[ofiwg] definition of a completion in OFI
Jason Gunthorpe
jgunthorpe at obsidianresearch.com
Wed Mar 4 14:13:23 PST 2015
On Wed, Mar 04, 2015 at 09:46:54PM +0000, Hefty, Sean wrote:
> I'm not sure if all implementations can adhere to this definition.
> I looked in the iWarp and IB specs, but I couldn't find any specific
> definition of what it means for an app to retrieve a completion.
completion means your first defintion, the memory will no longer be
read.
For IB this means the data transfer at the HCA is complete, but it
doesn't say very much about the remote application.
For instance, it doesn't mean a receive completion has been, or ever
will be generated. So from that perspective, it is not any different
than your existing sockets case.
> A second solution is to add the behavior defined above to another
> call or event, such as fi_shutdown. For example:
> fi_shutdown() - For reliable endpoints, blocks until all operations
> and their associated data have been acked by the destination. For
> unreliable endpoints, indicates that all requests have successfully
> been transmitted into the fabric.
Essentially what you are talking about here is adding a synchronous
'end of stream mark' like TCP - the mark pushes through all data and
becomes visible as a guarenteed event on the far side.
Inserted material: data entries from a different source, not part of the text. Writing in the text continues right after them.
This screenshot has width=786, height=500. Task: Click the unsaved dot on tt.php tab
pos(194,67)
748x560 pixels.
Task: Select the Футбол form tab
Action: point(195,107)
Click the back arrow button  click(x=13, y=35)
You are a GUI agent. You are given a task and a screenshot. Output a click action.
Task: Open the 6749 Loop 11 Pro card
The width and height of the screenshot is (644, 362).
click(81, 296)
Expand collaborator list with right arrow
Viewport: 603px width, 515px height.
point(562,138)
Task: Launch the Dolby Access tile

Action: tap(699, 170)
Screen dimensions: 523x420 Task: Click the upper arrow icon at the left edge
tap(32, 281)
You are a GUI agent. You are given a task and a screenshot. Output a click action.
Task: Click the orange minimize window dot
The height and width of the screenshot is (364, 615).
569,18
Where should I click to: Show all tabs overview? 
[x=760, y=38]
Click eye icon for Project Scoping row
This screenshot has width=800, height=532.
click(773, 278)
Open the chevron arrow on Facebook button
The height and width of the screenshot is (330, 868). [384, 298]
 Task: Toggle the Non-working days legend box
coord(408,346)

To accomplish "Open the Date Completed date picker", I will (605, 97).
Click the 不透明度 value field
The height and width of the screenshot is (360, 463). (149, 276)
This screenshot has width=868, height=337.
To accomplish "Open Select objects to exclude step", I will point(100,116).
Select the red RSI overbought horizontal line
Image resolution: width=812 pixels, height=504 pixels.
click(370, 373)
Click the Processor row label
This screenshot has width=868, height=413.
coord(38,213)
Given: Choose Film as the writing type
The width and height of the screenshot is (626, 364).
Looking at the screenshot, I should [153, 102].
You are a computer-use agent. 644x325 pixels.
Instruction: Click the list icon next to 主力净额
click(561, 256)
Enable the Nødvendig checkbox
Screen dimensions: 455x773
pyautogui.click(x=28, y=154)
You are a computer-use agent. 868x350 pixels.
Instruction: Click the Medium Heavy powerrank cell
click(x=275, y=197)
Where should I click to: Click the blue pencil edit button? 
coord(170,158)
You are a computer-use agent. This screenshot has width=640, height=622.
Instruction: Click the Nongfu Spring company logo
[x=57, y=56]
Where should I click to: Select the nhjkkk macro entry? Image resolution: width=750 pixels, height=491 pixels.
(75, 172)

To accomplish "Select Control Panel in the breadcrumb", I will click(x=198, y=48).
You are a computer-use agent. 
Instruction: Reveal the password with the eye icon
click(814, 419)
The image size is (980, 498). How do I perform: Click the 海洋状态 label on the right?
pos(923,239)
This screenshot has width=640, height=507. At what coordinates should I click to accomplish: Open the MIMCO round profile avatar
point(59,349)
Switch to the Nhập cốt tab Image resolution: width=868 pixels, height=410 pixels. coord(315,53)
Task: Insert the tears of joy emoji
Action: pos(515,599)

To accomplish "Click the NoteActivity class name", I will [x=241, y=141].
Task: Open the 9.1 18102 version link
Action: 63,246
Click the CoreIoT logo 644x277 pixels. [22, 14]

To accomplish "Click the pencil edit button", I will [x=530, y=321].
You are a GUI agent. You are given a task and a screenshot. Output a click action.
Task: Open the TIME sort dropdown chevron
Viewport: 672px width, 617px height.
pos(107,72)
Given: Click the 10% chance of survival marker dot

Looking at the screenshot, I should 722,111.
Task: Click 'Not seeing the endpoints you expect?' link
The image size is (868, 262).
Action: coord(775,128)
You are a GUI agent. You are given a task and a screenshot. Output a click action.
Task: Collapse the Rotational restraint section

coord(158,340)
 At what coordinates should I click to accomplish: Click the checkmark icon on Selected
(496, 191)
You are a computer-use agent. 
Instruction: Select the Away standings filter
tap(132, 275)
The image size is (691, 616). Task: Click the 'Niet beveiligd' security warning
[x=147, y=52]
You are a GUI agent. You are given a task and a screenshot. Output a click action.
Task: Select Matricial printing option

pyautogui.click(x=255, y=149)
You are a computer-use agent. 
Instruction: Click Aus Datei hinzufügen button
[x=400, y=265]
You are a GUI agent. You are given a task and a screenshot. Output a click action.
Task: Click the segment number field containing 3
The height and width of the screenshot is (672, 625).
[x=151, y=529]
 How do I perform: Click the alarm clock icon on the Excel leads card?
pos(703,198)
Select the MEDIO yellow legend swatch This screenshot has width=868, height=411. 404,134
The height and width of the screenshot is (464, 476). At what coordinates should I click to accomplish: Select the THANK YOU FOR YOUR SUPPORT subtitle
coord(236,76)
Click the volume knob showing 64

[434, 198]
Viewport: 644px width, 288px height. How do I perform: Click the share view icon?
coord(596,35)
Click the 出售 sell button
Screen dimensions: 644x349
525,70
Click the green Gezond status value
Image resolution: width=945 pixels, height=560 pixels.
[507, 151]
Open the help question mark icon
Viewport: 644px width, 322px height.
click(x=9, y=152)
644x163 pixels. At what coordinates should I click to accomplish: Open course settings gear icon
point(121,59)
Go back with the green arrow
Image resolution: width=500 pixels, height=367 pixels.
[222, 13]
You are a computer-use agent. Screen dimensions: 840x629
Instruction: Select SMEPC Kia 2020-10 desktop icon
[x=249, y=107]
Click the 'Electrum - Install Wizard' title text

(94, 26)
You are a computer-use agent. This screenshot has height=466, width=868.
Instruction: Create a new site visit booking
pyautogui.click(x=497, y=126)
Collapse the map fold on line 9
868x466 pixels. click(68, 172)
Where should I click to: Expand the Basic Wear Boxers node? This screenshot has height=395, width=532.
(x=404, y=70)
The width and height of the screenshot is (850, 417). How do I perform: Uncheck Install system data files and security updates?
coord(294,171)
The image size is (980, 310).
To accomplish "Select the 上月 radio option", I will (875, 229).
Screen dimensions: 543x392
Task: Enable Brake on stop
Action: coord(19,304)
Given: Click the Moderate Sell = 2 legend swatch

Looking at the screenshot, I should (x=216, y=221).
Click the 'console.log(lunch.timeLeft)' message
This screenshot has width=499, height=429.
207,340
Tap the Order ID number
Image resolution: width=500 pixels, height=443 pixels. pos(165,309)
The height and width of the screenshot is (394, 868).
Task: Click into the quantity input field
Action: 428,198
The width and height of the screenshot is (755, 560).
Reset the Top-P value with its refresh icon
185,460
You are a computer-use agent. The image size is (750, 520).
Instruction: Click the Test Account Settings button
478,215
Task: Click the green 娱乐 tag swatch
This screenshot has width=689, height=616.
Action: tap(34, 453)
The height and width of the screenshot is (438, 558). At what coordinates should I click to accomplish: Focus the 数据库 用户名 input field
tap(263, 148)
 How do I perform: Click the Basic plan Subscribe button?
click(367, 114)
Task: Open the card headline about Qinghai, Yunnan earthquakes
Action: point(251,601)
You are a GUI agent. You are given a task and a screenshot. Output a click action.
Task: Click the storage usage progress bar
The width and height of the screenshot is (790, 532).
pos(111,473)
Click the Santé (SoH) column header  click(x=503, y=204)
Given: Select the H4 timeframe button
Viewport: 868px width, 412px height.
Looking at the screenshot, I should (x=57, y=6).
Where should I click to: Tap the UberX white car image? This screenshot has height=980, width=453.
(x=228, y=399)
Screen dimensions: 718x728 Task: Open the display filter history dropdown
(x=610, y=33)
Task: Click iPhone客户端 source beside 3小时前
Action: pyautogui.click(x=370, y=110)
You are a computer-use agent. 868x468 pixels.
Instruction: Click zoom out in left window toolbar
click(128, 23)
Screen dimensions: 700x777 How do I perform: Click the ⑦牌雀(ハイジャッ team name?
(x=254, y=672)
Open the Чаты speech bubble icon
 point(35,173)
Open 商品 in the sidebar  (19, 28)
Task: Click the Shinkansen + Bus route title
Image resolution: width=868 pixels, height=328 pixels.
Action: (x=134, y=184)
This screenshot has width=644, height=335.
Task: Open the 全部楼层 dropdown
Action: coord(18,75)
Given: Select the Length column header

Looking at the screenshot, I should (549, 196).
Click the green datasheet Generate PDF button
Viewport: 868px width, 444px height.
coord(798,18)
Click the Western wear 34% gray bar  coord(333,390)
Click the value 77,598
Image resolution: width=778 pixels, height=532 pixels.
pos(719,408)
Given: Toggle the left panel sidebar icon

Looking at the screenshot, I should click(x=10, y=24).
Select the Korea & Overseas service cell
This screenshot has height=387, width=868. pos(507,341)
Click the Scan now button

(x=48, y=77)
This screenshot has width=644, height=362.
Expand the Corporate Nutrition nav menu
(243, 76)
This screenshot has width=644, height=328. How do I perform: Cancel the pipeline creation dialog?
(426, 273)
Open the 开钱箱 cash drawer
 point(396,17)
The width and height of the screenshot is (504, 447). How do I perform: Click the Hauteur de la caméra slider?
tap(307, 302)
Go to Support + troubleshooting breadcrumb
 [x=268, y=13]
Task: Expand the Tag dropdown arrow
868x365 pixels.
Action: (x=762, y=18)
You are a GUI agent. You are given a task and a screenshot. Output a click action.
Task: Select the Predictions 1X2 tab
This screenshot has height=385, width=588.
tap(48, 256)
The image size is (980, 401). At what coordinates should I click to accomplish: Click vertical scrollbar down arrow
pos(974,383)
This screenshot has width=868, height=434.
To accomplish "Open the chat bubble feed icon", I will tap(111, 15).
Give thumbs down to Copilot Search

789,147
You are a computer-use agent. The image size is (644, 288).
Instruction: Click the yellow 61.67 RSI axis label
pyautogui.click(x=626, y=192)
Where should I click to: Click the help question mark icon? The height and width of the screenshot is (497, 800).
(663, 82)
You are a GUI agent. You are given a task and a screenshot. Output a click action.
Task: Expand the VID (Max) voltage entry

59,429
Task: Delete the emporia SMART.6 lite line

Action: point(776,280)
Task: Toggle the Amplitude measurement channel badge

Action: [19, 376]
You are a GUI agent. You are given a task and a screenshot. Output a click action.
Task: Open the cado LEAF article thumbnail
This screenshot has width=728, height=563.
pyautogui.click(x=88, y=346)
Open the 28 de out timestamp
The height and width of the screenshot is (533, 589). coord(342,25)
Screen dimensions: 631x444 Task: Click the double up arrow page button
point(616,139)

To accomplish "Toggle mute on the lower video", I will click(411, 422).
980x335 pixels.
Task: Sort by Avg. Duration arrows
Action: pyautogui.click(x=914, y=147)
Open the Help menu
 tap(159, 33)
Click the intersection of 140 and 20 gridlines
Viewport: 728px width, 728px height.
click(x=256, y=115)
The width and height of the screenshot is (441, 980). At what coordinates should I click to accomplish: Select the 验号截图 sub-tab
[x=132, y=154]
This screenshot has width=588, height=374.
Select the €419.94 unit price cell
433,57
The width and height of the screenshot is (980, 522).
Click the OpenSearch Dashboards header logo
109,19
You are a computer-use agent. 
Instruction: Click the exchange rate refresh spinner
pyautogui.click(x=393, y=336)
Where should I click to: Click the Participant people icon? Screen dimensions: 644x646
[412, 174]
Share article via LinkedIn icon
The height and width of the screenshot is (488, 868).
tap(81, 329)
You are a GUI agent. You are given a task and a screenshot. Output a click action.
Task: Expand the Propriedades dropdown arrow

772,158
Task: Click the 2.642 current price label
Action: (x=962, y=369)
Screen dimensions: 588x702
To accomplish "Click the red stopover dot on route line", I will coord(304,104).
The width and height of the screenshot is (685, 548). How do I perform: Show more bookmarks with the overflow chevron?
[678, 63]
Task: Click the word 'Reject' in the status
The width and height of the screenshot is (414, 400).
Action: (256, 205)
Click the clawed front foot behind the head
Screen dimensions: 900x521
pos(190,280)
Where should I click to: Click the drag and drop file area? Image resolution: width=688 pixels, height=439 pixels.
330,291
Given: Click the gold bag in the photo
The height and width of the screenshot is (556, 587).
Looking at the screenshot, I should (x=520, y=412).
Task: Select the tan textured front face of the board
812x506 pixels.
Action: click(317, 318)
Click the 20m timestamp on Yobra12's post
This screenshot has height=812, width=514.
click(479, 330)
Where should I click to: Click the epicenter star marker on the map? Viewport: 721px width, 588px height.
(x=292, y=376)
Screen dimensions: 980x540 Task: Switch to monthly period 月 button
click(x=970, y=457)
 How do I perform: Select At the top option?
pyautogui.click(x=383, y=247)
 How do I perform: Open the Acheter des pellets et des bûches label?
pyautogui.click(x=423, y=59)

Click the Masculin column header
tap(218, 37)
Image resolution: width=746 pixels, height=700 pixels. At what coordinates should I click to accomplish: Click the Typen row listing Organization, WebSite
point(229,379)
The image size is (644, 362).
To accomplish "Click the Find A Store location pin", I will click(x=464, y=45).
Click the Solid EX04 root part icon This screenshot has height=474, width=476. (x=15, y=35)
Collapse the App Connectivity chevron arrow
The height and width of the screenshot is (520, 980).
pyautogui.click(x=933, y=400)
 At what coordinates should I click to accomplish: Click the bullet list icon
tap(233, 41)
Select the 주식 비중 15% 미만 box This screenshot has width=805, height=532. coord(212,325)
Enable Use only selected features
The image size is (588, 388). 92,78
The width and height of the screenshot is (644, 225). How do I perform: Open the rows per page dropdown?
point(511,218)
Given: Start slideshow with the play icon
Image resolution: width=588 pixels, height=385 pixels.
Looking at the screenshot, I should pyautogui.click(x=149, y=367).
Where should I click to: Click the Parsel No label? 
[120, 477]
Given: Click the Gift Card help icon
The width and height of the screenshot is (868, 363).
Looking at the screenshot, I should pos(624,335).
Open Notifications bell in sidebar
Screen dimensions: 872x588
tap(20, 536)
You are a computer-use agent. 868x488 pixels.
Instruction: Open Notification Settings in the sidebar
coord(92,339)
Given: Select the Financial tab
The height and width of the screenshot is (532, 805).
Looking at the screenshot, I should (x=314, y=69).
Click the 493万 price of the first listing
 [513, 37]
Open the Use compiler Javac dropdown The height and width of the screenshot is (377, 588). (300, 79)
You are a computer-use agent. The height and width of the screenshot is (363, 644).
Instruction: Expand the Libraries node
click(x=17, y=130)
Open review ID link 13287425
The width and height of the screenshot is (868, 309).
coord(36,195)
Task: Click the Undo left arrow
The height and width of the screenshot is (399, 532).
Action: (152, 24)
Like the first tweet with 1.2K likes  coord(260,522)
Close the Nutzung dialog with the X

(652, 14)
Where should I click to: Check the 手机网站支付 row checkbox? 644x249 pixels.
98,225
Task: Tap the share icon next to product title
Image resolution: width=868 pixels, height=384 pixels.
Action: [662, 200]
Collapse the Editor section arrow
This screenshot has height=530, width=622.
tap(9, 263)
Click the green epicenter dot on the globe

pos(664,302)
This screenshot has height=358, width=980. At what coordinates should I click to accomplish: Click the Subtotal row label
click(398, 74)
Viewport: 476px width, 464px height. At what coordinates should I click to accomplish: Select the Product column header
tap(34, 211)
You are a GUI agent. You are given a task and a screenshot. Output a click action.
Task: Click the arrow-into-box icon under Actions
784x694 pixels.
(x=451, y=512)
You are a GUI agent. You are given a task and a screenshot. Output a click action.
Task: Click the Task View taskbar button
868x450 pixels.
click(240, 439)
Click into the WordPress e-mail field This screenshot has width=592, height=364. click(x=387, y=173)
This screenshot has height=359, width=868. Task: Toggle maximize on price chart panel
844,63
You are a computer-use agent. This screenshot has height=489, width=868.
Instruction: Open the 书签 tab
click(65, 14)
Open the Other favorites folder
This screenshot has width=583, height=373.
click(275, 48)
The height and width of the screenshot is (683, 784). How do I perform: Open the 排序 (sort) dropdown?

Realistically, most apps that can close a connection need something
like this. I have fought with races in IB CM land in exactly this
area, and it is very difficult to resolve.
Typically shutdown has to be unidirectional, ie I stop my send side
but can continue to read until I see the other end's end of stream
mark. Otherwise typical app patterns are difficult to realize.
> In this case, calling fi_close() without fi_shutdown() will abruptly
> close the endpoint. There may need to be other constraints for
> fi_shutdown(), such as the app must ensure that all requests have
> completed.
Close should not be different from bidirectional shutdown:
- Data sent prior to close is delivered if the far side is
willing to receive.
- The far send sees an error when it attempts to send
And in the RDMA case this probably means close would have to be
blocking, and then followed with a sendq and recvq flush and resource
reclaim..
You can have a fi_drop_senq or something to forcibly dump the sendq
prior to calling close to get more like the current abrupt semantics.